On December 27, 2018 I pulled out my massive white board and began to write my “Pre-2019 Plan”. This plan was created to ensure that I was mentally, physically, emotionally and spiritually prepared for the new year. No, I didn’t have much time since the new year was quickly approaching but once school was out for break, I finally had the opportunity to go into “goal-setting” mode. The plan was mostly a posting schedule for my blog and social media platforms along with scheduled time to focus on writing. After I finished writing out my “Pre-2019 Plan” I made a list of goals for the 2019 Calendar year. The list contained these goals and many more:
1. Workout consistently
3. Write everyday.
5. Submit my book to publishing companies.
7. Submit poems and short stories for competitions every month
8. Read more frequently
9. Save “undisclosed amount” (I can’t share all my secrets)
10. Get into Grad School
11. Get a real job
I never make New Year resolutions, I make New Day resolutions. I don’t like to be confined to a calendar year since growth is constant and I like being able to change directions when necessary. However, I do like to make markers (attainable short term-goals) because I like to check boxes off. I like being able to monitor my own growth, even if the progress I make is only something I notice.
Well we’re more than halfway through 2019 and looking back at some of these goals I have to laugh. During finals week and while preparing for graduation, I didn’t even look at the gym, so I fell off the “workout everyday” wagon. I haven’t been motivated to write (these blog posts are sometimes the only things I write all week) so I definitely didn’t accomplish the “write everyday” goal.
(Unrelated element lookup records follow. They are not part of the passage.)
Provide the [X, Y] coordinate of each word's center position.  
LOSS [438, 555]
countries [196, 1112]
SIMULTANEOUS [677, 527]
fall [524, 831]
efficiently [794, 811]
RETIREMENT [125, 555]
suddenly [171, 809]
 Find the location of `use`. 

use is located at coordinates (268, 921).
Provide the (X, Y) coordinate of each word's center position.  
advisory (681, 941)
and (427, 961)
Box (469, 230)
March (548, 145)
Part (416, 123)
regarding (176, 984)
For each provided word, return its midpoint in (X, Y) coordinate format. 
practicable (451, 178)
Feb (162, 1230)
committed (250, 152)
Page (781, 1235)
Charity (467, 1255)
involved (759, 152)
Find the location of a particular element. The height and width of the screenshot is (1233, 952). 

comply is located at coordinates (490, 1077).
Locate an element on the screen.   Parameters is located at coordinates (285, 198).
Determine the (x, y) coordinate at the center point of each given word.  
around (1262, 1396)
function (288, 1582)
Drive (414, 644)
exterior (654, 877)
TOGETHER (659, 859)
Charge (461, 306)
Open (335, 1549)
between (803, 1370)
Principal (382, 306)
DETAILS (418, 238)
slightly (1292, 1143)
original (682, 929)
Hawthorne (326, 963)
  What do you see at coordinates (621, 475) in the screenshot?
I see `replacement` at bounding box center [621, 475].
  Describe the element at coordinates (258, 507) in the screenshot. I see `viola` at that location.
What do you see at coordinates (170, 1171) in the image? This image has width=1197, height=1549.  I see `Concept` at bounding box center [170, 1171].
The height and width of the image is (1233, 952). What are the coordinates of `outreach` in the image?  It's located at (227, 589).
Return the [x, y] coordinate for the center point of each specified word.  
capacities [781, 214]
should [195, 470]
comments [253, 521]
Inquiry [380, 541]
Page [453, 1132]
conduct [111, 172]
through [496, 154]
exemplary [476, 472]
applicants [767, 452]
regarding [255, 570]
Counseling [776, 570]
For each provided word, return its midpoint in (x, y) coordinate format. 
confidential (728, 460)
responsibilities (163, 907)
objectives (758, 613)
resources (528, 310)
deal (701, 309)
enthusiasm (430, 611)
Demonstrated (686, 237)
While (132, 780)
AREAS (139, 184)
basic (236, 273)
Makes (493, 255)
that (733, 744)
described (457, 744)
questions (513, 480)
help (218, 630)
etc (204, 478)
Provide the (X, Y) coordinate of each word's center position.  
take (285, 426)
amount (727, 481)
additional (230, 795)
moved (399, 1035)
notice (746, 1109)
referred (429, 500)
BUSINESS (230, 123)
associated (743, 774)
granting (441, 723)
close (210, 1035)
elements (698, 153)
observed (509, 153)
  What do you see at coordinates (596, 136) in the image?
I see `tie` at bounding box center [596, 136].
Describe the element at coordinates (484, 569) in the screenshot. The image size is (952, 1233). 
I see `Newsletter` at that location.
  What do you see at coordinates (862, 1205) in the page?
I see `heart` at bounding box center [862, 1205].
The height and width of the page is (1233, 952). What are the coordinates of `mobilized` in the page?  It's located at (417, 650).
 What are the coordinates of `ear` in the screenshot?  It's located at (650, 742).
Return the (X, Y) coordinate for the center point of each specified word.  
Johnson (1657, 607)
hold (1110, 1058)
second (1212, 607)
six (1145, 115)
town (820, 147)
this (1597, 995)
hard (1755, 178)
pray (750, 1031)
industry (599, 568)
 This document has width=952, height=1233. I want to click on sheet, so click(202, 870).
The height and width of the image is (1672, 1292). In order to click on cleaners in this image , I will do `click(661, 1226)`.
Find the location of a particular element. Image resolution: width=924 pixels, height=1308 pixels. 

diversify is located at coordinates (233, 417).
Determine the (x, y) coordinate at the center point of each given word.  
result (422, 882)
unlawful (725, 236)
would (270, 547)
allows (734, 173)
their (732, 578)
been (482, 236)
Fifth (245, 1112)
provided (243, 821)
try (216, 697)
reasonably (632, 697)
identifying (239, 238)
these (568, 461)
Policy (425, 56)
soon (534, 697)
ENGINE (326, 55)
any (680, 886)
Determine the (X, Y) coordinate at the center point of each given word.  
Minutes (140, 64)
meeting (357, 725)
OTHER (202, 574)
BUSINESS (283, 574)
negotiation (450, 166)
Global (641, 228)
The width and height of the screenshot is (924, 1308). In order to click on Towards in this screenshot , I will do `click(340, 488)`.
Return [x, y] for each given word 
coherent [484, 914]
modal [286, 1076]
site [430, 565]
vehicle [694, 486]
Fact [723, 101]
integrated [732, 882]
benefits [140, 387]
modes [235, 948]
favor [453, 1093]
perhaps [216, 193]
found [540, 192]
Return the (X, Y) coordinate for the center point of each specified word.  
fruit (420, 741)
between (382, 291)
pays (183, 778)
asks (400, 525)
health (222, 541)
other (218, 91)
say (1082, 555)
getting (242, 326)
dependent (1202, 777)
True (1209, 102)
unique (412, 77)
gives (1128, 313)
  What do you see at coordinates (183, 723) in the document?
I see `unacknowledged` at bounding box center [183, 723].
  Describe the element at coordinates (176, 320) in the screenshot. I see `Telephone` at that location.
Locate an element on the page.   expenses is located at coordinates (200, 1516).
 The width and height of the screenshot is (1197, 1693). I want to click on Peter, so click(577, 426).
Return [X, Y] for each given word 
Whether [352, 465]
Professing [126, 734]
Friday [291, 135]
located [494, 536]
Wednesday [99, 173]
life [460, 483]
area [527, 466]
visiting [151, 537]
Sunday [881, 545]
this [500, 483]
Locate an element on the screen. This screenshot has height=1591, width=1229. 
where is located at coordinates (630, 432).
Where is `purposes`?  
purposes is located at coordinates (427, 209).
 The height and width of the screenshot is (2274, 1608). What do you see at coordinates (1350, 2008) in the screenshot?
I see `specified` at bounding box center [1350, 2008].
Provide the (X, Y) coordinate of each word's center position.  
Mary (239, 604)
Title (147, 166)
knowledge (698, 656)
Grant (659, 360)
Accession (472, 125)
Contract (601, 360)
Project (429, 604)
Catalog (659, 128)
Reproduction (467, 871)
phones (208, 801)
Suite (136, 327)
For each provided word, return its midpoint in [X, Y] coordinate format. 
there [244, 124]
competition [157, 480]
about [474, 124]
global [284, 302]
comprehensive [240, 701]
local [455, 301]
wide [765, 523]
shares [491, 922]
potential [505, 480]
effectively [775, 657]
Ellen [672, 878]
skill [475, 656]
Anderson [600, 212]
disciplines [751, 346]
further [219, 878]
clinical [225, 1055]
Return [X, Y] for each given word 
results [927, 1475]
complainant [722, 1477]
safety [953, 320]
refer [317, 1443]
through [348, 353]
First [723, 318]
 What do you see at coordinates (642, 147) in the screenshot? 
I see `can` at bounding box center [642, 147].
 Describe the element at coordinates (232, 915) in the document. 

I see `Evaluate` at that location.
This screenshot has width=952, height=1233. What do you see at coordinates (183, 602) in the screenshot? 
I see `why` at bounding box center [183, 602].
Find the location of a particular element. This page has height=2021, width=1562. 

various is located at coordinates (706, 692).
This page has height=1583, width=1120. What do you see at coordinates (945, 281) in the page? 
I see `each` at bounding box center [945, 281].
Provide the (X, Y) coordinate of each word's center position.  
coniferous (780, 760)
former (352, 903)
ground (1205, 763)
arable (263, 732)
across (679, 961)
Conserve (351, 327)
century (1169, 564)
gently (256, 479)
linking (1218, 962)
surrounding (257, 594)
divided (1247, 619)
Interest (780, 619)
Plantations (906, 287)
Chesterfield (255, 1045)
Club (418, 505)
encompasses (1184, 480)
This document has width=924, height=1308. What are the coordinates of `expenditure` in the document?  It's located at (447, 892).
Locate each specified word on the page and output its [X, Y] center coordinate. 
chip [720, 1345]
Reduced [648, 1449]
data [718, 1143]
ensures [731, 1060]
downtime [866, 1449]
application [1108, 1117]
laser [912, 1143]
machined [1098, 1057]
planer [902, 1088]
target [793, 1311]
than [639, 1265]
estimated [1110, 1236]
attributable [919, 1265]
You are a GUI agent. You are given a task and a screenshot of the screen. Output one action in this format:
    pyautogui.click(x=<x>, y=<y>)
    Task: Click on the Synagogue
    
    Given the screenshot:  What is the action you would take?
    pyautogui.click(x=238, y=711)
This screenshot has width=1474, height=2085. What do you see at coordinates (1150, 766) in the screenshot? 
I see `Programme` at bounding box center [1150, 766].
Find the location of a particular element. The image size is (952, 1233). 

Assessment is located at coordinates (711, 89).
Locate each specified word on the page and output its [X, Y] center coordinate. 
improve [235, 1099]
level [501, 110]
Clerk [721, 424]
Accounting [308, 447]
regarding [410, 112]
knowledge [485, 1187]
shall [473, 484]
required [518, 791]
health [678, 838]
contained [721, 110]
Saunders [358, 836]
I’ve come to a lot of realizations that have the potential to make me feel like a failure but as I look back over the year, standing on the shore of my life, I am grateful. Grateful that I live a life that ebbs and flows, fluidity is beautiful. I will not always be able to produce the results I expect but I will always be capable of being my best self. There will be moments when I’m not “on my grind” or “in my bag” followed by seasons when I am the bag and all I do is grind. It’s an amazing feeling to stand at the shore of my own life, seemingly frozen in time, and reflect on how the various phases molded me into exactly who I’m meant to be.
This is true for all of us. Since life ebbs and flows, sometimes a break or an opportunity to reflect is what we need to remind us of how far we’ve come. That pain you felt 3 years ago? Remember when you thought you’d never heal from it? Now looking back at those scars, the ones you intentionally treated with gentleness and care, aren’t you grateful for growth? Aren’t you grateful for mindful healing? I know I am. As I stand at the shore of time, I can’t help but be appreciative of the way it all ebbs and flows.